• EXERCISE INSTRUCTIONS
Copy the final lines exactly, starting at the one that contains "You are a GUI" and ending with the last line of the listing below. Pictures are not part of the copy.

• RECORDS FOR THIS EXERCISE
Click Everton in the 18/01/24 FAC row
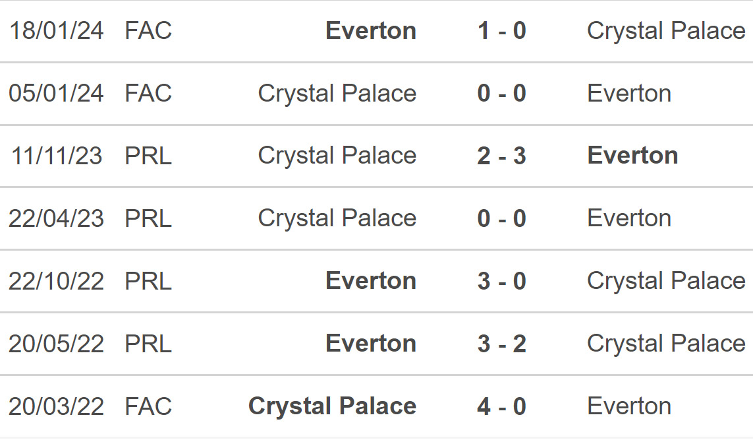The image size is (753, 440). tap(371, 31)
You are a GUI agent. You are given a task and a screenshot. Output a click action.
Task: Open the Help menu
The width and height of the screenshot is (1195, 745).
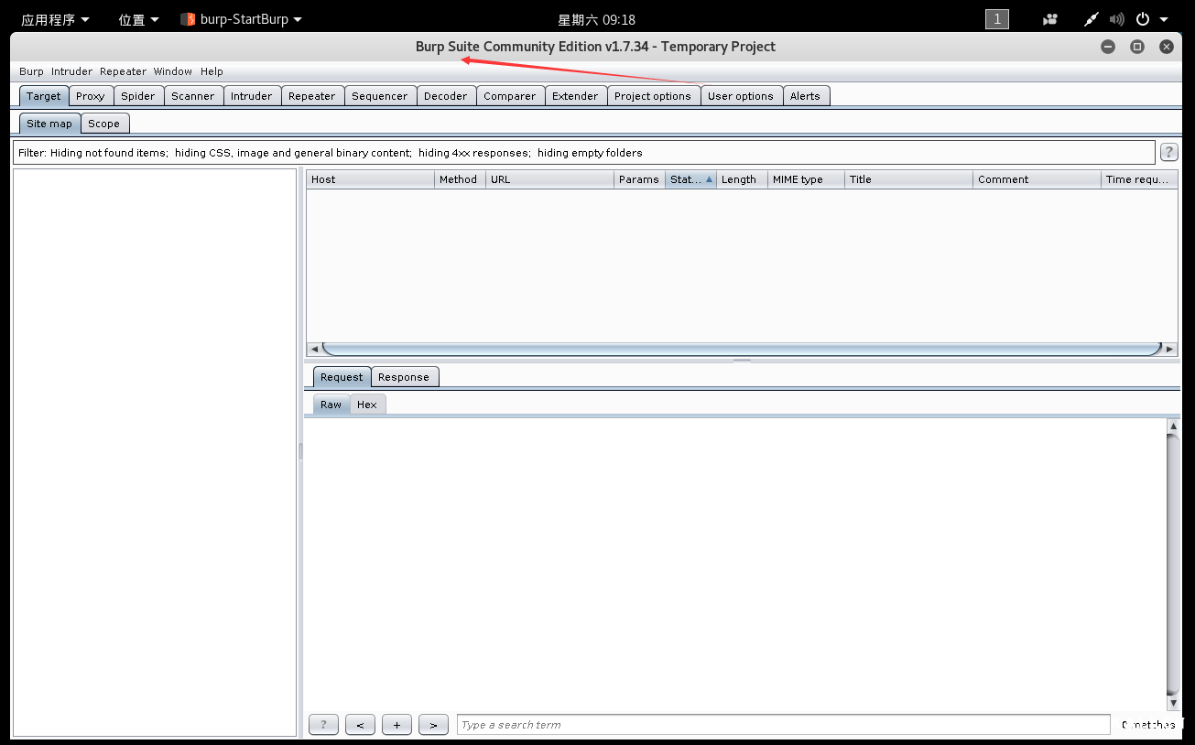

• EXERCISE ANSWER
You are a GUI agent. You are given a task and a screenshot. Output a click action.
Task: Open the Help menu
The width and height of the screenshot is (1195, 745).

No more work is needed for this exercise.